• [CONSIGNE DE L'EXERCICE]:
Réécrivez ces lignes en substituant "How do I" à "Where should I click to" dans tous les enregistrements, sans rien modifier d'autre.

• [ENREGISTREMENTS FOURNIS]:
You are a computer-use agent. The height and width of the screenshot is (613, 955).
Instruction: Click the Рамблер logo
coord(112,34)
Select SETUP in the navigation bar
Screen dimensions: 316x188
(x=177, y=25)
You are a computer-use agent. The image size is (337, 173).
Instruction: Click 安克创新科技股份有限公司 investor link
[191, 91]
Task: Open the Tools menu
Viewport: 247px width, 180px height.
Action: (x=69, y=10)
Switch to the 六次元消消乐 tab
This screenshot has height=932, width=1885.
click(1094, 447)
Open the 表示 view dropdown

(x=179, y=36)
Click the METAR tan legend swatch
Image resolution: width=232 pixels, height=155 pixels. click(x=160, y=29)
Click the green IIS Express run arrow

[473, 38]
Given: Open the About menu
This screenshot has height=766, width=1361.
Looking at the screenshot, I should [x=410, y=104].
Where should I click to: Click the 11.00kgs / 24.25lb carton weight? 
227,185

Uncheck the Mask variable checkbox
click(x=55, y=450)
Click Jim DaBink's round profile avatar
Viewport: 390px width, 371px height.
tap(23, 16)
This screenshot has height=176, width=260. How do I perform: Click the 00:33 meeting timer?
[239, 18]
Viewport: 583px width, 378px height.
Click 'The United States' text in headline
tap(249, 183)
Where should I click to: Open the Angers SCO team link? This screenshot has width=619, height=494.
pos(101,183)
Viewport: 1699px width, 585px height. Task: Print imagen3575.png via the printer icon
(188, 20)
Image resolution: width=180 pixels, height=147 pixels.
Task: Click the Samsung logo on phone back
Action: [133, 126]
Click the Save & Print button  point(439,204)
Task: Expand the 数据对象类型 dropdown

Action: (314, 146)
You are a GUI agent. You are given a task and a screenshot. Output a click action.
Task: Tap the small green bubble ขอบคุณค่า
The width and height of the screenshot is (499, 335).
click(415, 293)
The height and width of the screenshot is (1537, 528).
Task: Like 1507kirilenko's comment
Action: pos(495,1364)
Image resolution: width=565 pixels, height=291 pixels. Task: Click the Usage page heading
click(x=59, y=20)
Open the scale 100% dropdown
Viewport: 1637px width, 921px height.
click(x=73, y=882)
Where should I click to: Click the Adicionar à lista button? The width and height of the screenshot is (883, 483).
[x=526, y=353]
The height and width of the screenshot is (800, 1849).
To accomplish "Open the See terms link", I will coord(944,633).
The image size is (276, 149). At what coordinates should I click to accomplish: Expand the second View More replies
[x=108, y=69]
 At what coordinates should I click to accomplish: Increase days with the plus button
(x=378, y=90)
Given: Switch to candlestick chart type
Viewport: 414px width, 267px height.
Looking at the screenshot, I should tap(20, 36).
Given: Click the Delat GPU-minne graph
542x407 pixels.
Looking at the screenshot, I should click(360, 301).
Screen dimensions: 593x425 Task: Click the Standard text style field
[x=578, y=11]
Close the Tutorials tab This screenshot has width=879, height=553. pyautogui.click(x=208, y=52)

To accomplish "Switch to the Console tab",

• [RÉPONSE DE L'EXERCICE]:
You are a computer-use agent. The height and width of the screenshot is (613, 955).
Instruction: Click the Рамблер logo
coord(112,34)
Select SETUP in the navigation bar
Screen dimensions: 316x188
(x=177, y=25)
You are a computer-use agent. The image size is (337, 173).
Instruction: Click 安克创新科技股份有限公司 investor link
[191, 91]
Task: Open the Tools menu
Viewport: 247px width, 180px height.
Action: (x=69, y=10)
Switch to the 六次元消消乐 tab
This screenshot has height=932, width=1885.
click(1094, 447)
Open the 表示 view dropdown

(x=179, y=36)
Click the METAR tan legend swatch
Image resolution: width=232 pixels, height=155 pixels. click(x=160, y=29)
Click the green IIS Express run arrow

[473, 38]
Given: Open the About menu
This screenshot has height=766, width=1361.
Looking at the screenshot, I should [x=410, y=104].
How do I: Click the 11.00kgs / 24.25lb carton weight? 
227,185

Uncheck the Mask variable checkbox
click(x=55, y=450)
Click Jim DaBink's round profile avatar
Viewport: 390px width, 371px height.
tap(23, 16)
This screenshot has height=176, width=260. How do I perform: Click the 00:33 meeting timer?
[239, 18]
Viewport: 583px width, 378px height.
Click 'The United States' text in headline
tap(249, 183)
How do I: Open the Angers SCO team link? This screenshot has width=619, height=494.
pos(101,183)
Viewport: 1699px width, 585px height. Task: Print imagen3575.png via the printer icon
(188, 20)
Image resolution: width=180 pixels, height=147 pixels.
Task: Click the Samsung logo on phone back
Action: [133, 126]
Click the Save & Print button  point(439,204)
Task: Expand the 数据对象类型 dropdown

Action: (314, 146)
You are a GUI agent. You are given a task and a screenshot. Output a click action.
Task: Tap the small green bubble ขอบคุณค่า
The width and height of the screenshot is (499, 335).
click(415, 293)
The height and width of the screenshot is (1537, 528).
Task: Like 1507kirilenko's comment
Action: pos(495,1364)
Image resolution: width=565 pixels, height=291 pixels. Task: Click the Usage page heading
click(x=59, y=20)
Open the scale 100% dropdown
Viewport: 1637px width, 921px height.
click(x=73, y=882)
How do I: Click the Adicionar à lista button? The width and height of the screenshot is (883, 483).
[x=526, y=353]
The height and width of the screenshot is (800, 1849).
To accomplish "Open the See terms link", I will coord(944,633).
The image size is (276, 149). At what coordinates should I click to accomplish: Expand the second View More replies
[x=108, y=69]
 At what coordinates should I click to accomplish: Increase days with the plus button
(x=378, y=90)
Given: Switch to candlestick chart type
Viewport: 414px width, 267px height.
Looking at the screenshot, I should tap(20, 36).
Given: Click the Delat GPU-minne graph
542x407 pixels.
Looking at the screenshot, I should click(360, 301).
Screen dimensions: 593x425 Task: Click the Standard text style field
[x=578, y=11]
Close the Tutorials tab This screenshot has width=879, height=553. pyautogui.click(x=208, y=52)

To accomplish "Switch to the Console tab",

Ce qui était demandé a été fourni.